Stored items:
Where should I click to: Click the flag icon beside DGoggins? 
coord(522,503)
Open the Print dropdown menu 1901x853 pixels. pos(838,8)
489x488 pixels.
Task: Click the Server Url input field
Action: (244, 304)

● **What is required**: All of the records need to be transcribed exactly.

● **Answer below**:
Where should I click to: Click the flag icon beside DGoggins? 
coord(522,503)
Open the Print dropdown menu 1901x853 pixels. pos(838,8)
489x488 pixels.
Task: Click the Server Url input field
Action: (244, 304)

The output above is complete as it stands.